▶ [Your instructions]
Count up the lines holding "Select" in the material, then reply with only the number.

++++++

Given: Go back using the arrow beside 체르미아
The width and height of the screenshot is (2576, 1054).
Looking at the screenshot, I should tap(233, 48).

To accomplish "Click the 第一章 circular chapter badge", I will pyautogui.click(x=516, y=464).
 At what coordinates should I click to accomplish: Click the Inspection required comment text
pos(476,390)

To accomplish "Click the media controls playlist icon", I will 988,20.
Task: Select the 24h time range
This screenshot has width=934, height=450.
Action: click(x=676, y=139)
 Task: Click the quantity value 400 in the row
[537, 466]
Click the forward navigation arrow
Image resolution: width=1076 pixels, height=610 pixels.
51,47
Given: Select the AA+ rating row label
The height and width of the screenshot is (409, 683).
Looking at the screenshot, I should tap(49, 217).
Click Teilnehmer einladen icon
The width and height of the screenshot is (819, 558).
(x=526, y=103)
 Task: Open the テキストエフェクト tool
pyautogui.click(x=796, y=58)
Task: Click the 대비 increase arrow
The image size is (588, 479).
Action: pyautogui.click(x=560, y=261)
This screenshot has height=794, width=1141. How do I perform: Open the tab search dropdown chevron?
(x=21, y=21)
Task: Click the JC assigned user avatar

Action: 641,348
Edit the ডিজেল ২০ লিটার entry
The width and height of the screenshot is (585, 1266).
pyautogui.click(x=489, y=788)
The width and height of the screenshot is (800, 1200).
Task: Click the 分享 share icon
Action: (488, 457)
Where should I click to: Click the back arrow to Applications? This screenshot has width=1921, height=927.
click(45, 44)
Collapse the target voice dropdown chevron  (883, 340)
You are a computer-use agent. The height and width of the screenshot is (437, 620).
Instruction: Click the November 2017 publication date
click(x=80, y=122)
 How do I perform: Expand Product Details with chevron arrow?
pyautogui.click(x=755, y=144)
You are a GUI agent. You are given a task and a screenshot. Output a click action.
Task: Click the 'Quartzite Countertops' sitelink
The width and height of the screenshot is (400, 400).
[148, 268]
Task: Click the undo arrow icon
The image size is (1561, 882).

++++++

▶ [Your response]
2